The Reconciliation Logic

The heart of any controller is the reconciliation function. This is where you implement the business logic:

func (c *DatabaseController) syncHandler(key string) error {
    namespace, name, err := cache.SplitMetaNamespaceKey(key)
    if err != nil {
        return err
    }

    // Get the Database resource
    db, err := c.dbLister.Databases(namespace).Get(name)
    if err != nil {
        if errors.IsNotFound(err) {
            // Resource deleted, cleanup
            return c.cleanupDatabase(namespace, name)
        }
        return err
    }

    // Get existing StatefulSet
    statefulSet, err := c.statefulSetLister.StatefulSets(namespace).Get(name)
    if errors.IsNotFound(err) {
        // Create new StatefulSet
        statefulSet, err = c.kubeclientset.AppsV1().StatefulSets(namespace).Create(
            context.TODO(),
            c.newStatefulSet(db),
            metav1.CreateOptions{},
        )
    }

    // Update if needed
    if !reflect.DeepEqual(statefulSet.Spec.Replicas, &db.Spec.Replicas) {
        statefulSet.Spec.Replicas = &db.Spec.Replicas
        _, err = c.kubeclientset.AppsV1().StatefulSets(namespace).Update(
            context.TODO(),
            statefulSet,
            metav1.UpdateOptions{},
        )
    }

    return c.updateDatabaseStatus(db, statefulSet)
}

Design Principles for Operators

When building operators, several design principles are critical:

Idempotency: Your reconciliation logic must be idempotent. It will be called multiple times for the same resource, and it should always produce the same result.

Edge-driven vs Level-driven: Kubernetes controllers are level-driven, meaning they react to the current state, not just changes. This is more robust than edge-driven systems that only react to events.

Error Handling: Failed reconciliation attempts should be retried with exponential backoff. Use rate-limiting work queues to prevent thundering herd problems.

Status Reporting: Always update the status subresource to reflect the current state. This provides visibility to users and other controllers.

When to Build an Operator

Not every application needs an operator. Consider building one when:

Your application has complex operational requirements (backup, restore, scaling, upgrades)
You need to manage multiple interdependent resources as a single unit
Domain-specific knowledge is required to operate the application
You want to provide a simplified API for complex operations

For simpler applications, Helm charts or basic Kubernetes manifests may be sufficient.
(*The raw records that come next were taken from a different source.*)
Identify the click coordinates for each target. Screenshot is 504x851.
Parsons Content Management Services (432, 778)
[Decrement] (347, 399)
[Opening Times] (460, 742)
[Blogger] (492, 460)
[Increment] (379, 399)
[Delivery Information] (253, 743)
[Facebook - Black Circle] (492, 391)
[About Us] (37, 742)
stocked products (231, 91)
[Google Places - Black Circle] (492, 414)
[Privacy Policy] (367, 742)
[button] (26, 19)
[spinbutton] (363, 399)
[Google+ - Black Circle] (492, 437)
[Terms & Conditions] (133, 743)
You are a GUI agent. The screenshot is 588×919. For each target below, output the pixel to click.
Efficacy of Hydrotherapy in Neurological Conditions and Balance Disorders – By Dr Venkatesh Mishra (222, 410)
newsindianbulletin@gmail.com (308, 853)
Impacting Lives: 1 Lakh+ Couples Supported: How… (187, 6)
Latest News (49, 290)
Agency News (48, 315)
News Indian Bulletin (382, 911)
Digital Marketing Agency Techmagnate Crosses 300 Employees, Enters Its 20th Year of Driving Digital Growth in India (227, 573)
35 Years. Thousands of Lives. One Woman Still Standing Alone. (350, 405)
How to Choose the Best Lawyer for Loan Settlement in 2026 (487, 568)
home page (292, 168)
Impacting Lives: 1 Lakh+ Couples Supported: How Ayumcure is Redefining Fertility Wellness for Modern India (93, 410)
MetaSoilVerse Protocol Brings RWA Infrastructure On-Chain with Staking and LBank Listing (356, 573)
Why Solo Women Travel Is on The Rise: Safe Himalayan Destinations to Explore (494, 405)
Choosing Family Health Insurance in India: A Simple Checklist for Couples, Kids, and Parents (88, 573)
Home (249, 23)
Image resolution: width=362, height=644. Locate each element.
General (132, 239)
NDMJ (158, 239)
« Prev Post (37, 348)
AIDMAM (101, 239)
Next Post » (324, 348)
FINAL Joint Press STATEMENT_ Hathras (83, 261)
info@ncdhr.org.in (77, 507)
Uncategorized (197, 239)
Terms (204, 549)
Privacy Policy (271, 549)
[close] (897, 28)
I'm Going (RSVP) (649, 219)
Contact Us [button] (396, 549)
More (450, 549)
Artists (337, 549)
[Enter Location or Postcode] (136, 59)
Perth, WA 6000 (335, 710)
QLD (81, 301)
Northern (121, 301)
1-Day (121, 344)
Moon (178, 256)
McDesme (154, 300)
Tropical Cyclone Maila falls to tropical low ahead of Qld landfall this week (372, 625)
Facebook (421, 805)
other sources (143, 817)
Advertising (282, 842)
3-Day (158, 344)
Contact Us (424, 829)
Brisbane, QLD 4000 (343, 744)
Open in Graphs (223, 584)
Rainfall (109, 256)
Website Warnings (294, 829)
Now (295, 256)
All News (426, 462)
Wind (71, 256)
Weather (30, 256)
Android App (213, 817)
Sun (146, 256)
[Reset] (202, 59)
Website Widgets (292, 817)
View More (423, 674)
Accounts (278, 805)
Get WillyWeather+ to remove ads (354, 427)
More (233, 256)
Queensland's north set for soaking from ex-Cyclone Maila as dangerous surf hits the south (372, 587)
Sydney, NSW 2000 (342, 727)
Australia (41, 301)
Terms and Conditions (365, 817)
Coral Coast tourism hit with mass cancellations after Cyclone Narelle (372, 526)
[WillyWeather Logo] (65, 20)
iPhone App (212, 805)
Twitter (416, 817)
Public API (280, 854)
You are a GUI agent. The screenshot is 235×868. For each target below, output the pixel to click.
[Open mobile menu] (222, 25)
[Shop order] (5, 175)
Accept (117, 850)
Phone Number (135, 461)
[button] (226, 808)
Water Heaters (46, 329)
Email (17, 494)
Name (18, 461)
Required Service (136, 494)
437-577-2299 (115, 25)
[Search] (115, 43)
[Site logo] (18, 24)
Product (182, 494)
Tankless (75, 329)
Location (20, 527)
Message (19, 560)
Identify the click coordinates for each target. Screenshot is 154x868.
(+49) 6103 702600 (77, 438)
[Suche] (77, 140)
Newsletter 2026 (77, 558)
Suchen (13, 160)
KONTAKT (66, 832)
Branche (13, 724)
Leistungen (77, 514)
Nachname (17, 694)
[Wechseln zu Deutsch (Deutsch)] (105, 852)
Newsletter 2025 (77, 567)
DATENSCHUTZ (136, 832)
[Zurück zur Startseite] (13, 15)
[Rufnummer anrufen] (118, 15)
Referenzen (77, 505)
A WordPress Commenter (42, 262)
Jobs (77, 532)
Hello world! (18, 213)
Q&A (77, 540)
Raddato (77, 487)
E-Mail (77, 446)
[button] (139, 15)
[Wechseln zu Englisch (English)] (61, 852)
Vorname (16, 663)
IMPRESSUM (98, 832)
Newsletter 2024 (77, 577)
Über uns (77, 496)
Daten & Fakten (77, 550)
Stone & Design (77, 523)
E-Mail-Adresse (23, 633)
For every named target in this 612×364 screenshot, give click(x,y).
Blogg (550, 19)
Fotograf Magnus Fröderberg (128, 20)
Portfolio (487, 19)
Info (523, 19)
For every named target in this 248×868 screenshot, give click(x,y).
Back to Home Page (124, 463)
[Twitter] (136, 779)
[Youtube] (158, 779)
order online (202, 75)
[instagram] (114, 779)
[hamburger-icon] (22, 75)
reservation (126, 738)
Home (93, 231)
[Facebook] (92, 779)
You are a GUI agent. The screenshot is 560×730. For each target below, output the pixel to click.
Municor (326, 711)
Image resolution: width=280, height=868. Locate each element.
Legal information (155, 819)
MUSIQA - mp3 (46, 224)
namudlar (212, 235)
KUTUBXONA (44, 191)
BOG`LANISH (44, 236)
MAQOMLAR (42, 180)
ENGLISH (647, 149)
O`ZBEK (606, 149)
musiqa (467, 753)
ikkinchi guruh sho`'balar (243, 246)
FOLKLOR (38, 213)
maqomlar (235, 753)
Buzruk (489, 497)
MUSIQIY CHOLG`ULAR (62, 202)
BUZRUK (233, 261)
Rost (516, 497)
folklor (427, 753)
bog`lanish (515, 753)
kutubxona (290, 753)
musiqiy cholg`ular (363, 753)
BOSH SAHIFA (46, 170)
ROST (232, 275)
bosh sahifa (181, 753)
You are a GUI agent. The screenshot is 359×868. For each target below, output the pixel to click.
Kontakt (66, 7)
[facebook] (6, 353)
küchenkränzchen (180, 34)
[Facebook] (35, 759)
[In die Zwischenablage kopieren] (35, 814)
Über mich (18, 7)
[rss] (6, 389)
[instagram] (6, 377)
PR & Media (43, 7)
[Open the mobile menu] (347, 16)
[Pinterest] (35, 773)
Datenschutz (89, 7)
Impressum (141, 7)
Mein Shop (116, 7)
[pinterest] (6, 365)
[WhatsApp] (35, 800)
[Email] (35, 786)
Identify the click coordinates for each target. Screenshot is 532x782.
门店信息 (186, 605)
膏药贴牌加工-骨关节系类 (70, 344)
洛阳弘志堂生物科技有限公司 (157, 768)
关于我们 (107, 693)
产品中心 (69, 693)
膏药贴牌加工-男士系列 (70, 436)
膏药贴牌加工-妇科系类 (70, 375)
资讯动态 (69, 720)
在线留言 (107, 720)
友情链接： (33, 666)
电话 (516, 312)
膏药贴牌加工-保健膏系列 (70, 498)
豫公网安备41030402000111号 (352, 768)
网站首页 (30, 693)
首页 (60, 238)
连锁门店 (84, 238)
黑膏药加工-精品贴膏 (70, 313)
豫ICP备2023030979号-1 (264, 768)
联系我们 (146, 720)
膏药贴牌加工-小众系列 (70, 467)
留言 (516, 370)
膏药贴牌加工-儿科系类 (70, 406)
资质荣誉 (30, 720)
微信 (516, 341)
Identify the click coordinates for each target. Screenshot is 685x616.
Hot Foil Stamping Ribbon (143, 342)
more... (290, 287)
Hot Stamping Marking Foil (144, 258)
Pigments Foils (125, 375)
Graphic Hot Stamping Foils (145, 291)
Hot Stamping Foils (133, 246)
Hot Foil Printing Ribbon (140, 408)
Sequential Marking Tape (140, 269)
Code Generation and Frameworks

Writing all the boilerplate code for a controller is tedious. Several tools can help:

kubebuilder: A framework for building Kubernetes APIs using CRDs. It generates scaffolding and provides libraries for common patterns.

operator-sdk: Built on kubebuilder, it provides additional tooling specifically for operator development.

code-generator: The low-level code generation tools used by Kubernetes itself to generate clientsets, informers, and listers.

Testing Strategies

Testing operators requires multiple levels:

Unit Tests: Test your reconciliation logic with mock clients. The controller-runtime library provides excellent testing utilities.

Integration Tests: Use envtest to run tests against a real API server and etcd.

End-to-End Tests: Deploy your operator to a real cluster and test the full lifecycle of your custom resources.

Observability

Controllers should be instrumented with:

Prometheus metrics for reconciliation duration, error rates, and queue depth
Structured logging using contextual loggers
Event recording to provide audit trails visible via kubectl describe

Conclusion

Kubernetes operators represent a powerful pattern for automating complex application management. By encoding operational knowledge into software, they enable teams to manage sophisticated stateful applications with the same declarative approach used for stateless workloads.

The key is understanding when the complexity of building an operator is justified. For applications with significant operational overhead, operators can dramatically reduce toil and increase reliability. As the ecosystem matures, we’re seeing operators become the standard way to run complex infrastructure components on Kubernetes.

Whether you’re managing databases, message queues, or custom business applications, the operator pattern provides a robust foundation for automated operations at scale.